Senran Kagura Estival Versus Review


Thank goodness for the release of Senran Kagura Estival Versus. Just when I was starting to think that all developers had lost their integrity, with all the needless censorship being done to appease feminists, we finally get a game that bucks the trend of political correctness. For those of you unfamiliar with the franchise, Senran Kagura is the brainchild of creator Kenichiro Takaki – a genius who saw the potential of using the 3D display of Nintendo’s handheld to make the “assets” of his busty characters really pop out. I can’t wait to see what he has planned for the upcoming virtual reality headsets! Numerous sequels later (and with one million worldwide sales under its belt) the series finally makes its PS4 debut. Brace yourself for heaps of fan service, female ninja brawling and destructible clothing… because attire getting torn in combat is realistic, and not at all motivated by the desire to see teenagers in their underwear.


Estival Versus begins with everyone’s favourite cast of Shinobi students getting spirited away to a seaside resort. The sunny location, situated in an alternate dimension populated with ghosts, is playing host to the Shinobi Bon Dance – a martial arts contest where competitors vie for the Kagura title. Eager to sharpen their skills, in anticipation of an impending bout versus a monstrous Yoma, the heroines agree to participate in the tournament and use the downtime between duels to bond with the spirits of their departed relatives. Watching Ryobi and Ryona interact with their deceased sis was rather poignant, but if you detest tearjerkers fear not because levity is in plentiful supply. It’s hard not to grin at the onscreen nudity or the quirky subplots, which include the brewing of potions that turn consumers into masochists and the tale of an elder who partakes in some harmless groping after he takes possession of his granddaughter’s body.

Senran Kagura wouldn’t have attracted a following if bikinis and copious amounts of jiggling were all it had to offer. The reason why the series has prospered is due to the fun button-bashing gameplay. Combat is reminiscent to Dynasty Warriors, with players using combos to decimate hordes of enemies. Estival Versus may lack the strategic base capturing found in Dynasty Warriors, but on the plus side it is less linear than its predecessors. Exploration of levels is encouraged, because attaining the game’s entire collection of bonus content will require that players find a total of eighty elusive towers. Making a return in this sequel is the ability to transform. Unlocking special moves require that you swap a girl’s default school uniform for a kinky outfit. Alternatively you can activate Frantic Mode by stripping down to your undergarments. Shinobi unburdened by the weight of apparel will receive a boost to their speed and damage.


My rating for Senran Kagura Estival Versus is four and a half stars.
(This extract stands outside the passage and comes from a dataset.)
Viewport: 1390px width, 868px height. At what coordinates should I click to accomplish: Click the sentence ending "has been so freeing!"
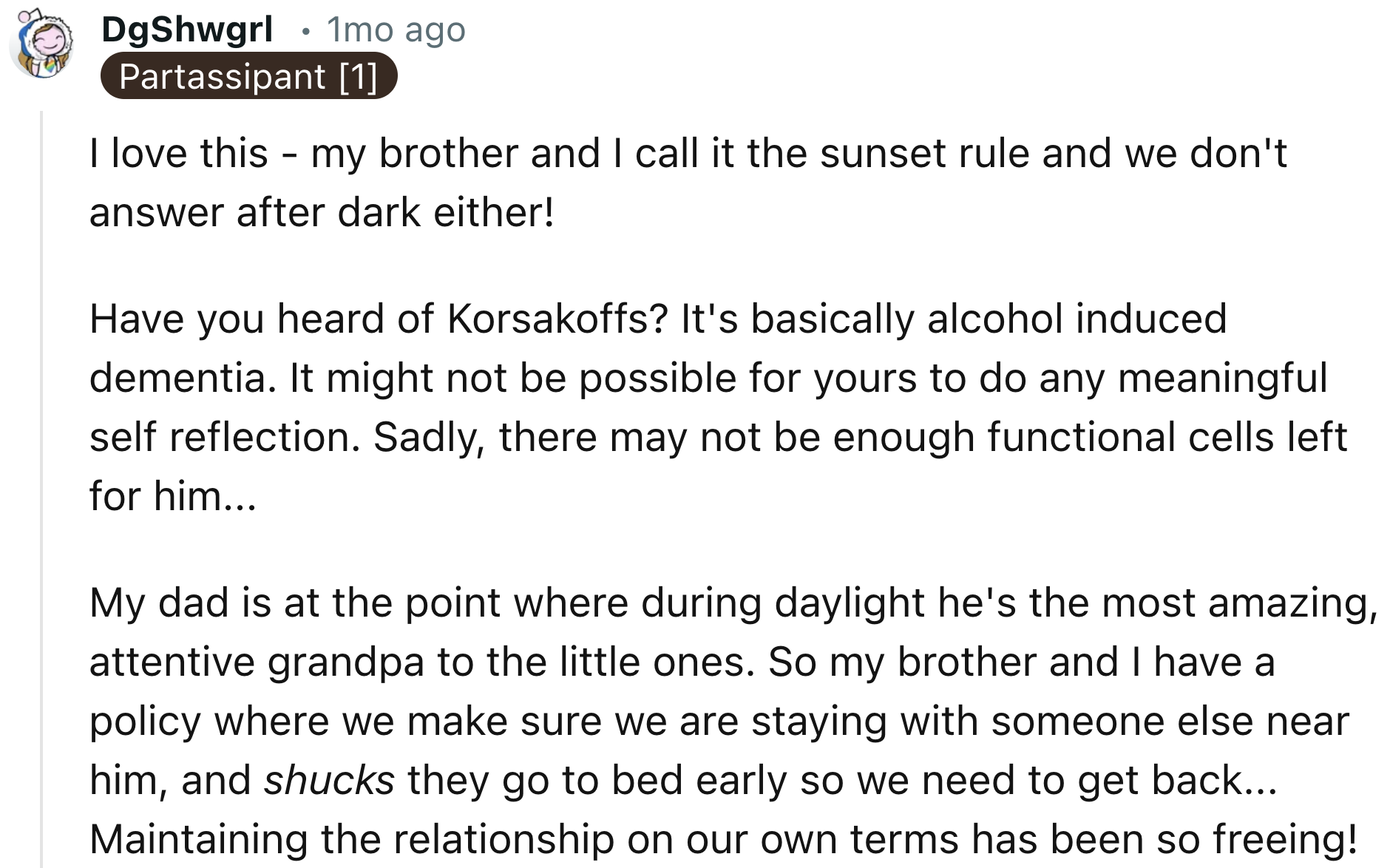723,839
It gets a better score than Shinovi Versus due to the refined battle system. At its core both titles are virtually identical, but Estival Versus edges things out thanks to the addition of AI companions and the ability to dash on walls. Another improvement I can cite is the superior range of power-ups that can be claimed from slain enemies. Aside from health restorative rice balls and mystical scrolls it is now possible to acquire bombs, which inflict status ailments on anyone standing within the explosive’s blast radius. Outside of combat Estival Versus boasts an extensive wardrobe of clothing and hairstyles. If you enjoy playing dress up it’s possible to remodel the girls to your liking and have them pose in dioramas. Your fashion works can be entered into online pageants or shared amongst your friends list (probably a bad idea, as it will expose to chums what a pervert you are.)

I am sure some critics will look at my score and scoff that it is too generous. Well, I care not one iota. If Street Fighter V can get glowing praise from some press outlets why not Senran Kagura? Unlike Capcom’s bare bones release, Senran Kagura has a huge roster of playable characters (it’s almost as huge as the featured cup sizes.) Senran Kagura also trumps Ryu and pals by having a fully fleshed out story mode. The main campaign stretches over eight days and every character gets a moment in the spotlight, courtesy of side missions that span across five levels. The exploitative graphics and simplistic controls may prevent Senran Kagura from ever achieving mainstream recognition, but if you have enjoyed the previous instalments buying this latest offering is a no brainer. Estival Versus is the finest Tamsoft developed game I have ever played and thanks to the HD graphics it can claim to be the “breast” looking SK title to date.